His favorite neighbor: Gregory Peck, who lived next door in Beverly Hills.

His favorite job: teaching students acting.

He is good at telling stories; walking with Charlton Heston when neither of them were walking too well, working with Carol Burnett, meeting John Travolta.

This last interview is uncut, unscripted and uncensored, and Burt explains himself, his career, success, secret passions and advice for others. His friends talk about how this superstar sex symbol felt toward the end of his life never having a longterm relationship with a woman at the end, and whether he was lonely.

I was lucky enough to also interview him during the release of the Adam Rifkin film “The Last Movie Star” where he plays an aging star who visits a low-end film festival. He said it was perhaps the best acting he had done in the past 20 years.

Former wife of Burt’s, actress Loni Anderson, unveils his marker at Hollywood Forever (photo by Mike Szymanski)

I also had the honor to see the unveiling of Burt’s bust over his grave that was moved from Florida to Hollywood Forever — one of Los Angeles’s most iconic graveyards.
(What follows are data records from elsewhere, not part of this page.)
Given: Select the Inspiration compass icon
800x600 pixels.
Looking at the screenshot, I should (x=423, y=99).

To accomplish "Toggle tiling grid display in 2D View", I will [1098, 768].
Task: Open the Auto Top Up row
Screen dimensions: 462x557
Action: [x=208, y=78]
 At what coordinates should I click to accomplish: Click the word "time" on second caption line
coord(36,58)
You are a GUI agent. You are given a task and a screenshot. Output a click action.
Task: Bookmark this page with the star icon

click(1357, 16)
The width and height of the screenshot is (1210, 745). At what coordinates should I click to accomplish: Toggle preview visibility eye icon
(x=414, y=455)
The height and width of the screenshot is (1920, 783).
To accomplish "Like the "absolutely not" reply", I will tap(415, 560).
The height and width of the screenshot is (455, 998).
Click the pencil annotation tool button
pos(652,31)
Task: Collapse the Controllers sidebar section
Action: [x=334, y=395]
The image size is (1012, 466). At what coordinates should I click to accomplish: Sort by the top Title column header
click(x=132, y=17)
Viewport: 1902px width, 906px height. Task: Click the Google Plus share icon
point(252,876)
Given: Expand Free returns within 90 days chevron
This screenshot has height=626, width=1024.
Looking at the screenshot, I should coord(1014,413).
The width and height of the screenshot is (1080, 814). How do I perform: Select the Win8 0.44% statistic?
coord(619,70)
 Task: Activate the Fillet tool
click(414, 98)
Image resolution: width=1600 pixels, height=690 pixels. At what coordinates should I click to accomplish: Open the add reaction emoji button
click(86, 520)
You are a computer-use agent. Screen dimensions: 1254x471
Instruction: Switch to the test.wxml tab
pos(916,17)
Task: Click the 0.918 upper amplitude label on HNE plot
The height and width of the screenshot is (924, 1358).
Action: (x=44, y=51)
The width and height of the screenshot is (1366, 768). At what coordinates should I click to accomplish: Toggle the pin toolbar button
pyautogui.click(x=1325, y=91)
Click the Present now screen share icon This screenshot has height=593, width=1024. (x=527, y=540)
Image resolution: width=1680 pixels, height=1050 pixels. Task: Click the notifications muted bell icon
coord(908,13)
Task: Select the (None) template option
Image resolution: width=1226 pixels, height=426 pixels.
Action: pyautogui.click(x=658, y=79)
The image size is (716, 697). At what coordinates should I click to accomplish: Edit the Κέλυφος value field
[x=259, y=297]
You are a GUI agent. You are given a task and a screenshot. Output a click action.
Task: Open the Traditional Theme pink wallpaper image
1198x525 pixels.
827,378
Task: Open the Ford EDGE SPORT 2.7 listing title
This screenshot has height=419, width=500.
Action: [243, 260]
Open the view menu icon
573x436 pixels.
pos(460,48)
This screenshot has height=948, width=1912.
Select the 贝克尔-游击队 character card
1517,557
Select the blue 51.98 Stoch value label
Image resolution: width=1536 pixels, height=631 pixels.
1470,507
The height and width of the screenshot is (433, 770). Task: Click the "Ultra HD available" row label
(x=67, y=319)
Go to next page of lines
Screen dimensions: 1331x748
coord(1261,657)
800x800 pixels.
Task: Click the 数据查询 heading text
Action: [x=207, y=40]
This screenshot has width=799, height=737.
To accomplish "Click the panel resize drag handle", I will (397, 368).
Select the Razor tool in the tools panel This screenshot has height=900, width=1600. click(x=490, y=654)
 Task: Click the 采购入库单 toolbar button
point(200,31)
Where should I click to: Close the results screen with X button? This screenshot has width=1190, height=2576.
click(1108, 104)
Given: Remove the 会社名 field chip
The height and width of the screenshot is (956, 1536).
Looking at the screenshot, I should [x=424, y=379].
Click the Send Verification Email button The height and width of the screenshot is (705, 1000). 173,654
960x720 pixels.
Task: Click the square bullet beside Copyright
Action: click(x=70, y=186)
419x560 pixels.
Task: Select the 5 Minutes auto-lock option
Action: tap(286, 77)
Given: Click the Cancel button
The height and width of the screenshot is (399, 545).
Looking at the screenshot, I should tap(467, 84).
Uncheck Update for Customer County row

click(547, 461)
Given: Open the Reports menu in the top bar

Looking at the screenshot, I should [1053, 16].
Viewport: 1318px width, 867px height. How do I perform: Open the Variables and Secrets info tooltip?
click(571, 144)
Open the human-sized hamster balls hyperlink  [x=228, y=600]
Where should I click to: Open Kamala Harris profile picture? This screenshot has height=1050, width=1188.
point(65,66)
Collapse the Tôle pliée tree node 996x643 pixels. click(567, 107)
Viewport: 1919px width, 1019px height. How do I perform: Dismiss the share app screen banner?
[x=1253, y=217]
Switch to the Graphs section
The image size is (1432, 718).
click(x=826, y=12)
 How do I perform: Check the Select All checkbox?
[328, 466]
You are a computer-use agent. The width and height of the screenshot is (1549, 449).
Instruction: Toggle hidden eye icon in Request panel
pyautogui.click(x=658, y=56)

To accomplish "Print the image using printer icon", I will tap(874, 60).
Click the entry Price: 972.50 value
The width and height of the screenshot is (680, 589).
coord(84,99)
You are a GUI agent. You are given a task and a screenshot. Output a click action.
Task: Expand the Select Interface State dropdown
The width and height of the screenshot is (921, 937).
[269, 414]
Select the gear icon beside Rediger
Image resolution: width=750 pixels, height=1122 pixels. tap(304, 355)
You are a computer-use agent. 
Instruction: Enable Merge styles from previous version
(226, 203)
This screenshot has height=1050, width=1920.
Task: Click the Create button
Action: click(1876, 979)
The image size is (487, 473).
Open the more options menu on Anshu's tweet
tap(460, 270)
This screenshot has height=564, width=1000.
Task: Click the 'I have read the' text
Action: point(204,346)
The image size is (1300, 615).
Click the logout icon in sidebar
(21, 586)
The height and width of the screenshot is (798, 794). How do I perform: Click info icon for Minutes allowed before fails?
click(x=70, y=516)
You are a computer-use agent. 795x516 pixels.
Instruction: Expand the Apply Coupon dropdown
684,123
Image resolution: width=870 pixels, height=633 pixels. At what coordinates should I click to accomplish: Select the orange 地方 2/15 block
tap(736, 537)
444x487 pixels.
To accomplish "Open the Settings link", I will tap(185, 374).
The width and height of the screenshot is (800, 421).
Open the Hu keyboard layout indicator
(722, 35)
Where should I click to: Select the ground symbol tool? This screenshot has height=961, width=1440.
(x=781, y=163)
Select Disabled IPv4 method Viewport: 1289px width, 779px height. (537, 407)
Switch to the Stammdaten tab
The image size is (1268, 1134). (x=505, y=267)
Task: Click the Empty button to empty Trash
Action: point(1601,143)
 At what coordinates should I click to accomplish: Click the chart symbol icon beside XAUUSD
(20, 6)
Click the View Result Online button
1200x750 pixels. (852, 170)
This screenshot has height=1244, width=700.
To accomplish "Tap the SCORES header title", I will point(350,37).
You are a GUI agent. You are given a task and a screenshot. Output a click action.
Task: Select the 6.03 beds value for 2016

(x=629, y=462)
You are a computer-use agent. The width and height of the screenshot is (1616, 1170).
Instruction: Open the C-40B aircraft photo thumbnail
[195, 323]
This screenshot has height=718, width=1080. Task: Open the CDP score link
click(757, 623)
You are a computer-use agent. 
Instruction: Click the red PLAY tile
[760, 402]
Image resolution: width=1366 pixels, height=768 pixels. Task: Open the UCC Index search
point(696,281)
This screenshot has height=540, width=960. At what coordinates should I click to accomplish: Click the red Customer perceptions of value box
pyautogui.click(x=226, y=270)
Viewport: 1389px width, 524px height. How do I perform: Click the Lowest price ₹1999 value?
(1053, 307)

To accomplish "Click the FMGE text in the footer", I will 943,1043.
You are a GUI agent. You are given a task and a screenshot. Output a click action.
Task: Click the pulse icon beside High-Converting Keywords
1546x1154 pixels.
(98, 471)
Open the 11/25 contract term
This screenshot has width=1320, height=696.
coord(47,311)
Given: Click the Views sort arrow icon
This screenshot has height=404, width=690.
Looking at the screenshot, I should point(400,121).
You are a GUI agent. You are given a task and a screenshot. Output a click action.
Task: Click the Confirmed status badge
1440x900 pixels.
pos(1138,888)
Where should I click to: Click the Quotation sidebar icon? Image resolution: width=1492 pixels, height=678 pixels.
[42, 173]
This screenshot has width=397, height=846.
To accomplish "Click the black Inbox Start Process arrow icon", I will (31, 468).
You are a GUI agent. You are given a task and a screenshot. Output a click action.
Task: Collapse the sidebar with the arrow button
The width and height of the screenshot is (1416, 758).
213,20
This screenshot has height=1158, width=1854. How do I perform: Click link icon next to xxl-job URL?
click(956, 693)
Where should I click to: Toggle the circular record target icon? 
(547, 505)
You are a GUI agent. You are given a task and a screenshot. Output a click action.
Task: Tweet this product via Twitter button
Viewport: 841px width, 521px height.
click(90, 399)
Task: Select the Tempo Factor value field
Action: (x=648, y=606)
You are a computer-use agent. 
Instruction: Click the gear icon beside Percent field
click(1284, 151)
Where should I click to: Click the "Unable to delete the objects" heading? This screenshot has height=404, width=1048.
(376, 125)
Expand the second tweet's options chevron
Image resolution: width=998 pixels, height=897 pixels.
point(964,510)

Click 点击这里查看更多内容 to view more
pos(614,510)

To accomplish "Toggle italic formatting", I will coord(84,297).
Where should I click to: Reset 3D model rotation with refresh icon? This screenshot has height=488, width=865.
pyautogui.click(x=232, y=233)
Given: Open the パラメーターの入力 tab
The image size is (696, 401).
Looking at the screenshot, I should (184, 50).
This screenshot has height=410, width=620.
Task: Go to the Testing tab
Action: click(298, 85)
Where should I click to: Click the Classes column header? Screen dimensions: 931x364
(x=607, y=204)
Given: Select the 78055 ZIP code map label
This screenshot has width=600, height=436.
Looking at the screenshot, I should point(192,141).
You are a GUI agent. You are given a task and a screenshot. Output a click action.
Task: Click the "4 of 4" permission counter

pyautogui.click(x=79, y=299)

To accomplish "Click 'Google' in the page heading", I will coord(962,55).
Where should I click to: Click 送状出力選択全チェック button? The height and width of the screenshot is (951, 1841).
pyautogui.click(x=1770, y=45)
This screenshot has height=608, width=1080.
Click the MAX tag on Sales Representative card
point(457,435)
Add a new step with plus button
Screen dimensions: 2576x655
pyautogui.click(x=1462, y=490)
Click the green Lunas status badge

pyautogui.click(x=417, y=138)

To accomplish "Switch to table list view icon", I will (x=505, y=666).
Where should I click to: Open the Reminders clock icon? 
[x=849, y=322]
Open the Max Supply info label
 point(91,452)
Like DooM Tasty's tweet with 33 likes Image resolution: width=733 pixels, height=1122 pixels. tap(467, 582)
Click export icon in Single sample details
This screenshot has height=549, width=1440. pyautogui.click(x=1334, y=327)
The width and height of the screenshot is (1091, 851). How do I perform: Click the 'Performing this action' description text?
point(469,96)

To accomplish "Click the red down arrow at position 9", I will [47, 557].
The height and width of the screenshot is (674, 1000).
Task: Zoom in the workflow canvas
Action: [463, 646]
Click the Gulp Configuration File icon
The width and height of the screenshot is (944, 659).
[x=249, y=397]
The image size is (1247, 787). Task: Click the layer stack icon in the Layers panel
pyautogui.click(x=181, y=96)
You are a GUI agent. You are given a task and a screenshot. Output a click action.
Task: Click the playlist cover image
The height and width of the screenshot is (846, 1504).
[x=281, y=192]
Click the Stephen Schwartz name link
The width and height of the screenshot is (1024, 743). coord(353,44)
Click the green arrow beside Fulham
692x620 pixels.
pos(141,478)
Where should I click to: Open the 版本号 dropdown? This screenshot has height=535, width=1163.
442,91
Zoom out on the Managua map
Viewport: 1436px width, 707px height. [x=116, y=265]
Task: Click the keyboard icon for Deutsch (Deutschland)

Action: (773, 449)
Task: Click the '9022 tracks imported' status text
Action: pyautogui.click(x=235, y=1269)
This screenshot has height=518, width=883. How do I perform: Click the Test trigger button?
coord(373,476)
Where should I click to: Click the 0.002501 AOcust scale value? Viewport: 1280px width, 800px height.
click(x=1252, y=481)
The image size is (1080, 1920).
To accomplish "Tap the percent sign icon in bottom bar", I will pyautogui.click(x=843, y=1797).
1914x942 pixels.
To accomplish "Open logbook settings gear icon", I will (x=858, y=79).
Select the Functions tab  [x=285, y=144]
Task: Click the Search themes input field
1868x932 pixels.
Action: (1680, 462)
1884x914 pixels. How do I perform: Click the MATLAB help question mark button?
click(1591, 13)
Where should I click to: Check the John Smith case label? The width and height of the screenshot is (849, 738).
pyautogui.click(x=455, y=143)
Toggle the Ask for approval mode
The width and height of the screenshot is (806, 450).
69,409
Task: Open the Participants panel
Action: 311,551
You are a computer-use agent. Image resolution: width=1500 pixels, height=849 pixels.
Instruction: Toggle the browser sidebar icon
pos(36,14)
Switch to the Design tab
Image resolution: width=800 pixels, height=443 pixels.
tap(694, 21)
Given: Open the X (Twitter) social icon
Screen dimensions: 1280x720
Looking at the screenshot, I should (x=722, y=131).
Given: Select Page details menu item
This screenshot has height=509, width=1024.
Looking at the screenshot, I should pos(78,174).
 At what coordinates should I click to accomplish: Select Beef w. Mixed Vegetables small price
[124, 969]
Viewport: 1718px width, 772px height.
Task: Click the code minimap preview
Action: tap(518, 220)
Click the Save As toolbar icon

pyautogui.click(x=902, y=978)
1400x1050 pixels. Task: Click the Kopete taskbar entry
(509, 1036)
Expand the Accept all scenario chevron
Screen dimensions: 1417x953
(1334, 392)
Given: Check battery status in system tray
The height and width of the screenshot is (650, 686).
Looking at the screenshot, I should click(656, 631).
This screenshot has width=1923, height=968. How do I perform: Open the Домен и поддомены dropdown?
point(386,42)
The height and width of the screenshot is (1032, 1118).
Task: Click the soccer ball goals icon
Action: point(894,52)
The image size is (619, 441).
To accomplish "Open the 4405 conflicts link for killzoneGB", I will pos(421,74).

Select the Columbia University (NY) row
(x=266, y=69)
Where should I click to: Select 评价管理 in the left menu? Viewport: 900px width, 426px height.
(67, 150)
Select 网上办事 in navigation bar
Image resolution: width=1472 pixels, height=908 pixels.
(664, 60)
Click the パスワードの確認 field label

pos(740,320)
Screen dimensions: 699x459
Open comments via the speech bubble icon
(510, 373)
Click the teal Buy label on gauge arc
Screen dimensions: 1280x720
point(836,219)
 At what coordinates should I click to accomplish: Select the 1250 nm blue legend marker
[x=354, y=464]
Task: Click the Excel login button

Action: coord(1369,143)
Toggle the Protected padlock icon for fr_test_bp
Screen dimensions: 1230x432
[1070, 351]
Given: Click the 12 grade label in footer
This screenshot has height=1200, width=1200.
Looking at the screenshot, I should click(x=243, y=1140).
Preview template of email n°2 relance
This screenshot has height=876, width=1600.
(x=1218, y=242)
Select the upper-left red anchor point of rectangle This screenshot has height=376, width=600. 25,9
In September 2021, his ex-wife Loni Anderson and his son were there with a small crowd for the unveiling.

The documentary director was writing a treatment for a film for Burt when he said, “I got the call he had collapsed and died at home while reading lines for the Tarantino film. Producers and media offered us tabloid-like money for interviews, photographs or our footage, but we declined, finished and released our movie. There were offers to make a Burt documentary or sell our extra footage as a TV special.”

Pamplin held out to create his own film about the superstar, and bracketed the entire interview with memories from his friends.

What made him such a success in movies? Reynolds paused and said, “You take chances. When they think you’re turning left, you turn right.”

And his advice to new up-and-coming actors is to head to New York before going to Hollywood. “I don’t teach my students acting, I teach them behavior,” he said.

Oscar-winning Tarantino gives a loving tribute to the actor whose career he certainly would have revived (as Tarantino has done with other past screen legends). Quentin was actually named by his mother after Burt’s character’s name on “Gunsmoke.”

He talks of what might have been for Reynolds, but that he left loving what he was doing.

The documentary is scheduled to be released on June 1, 2023.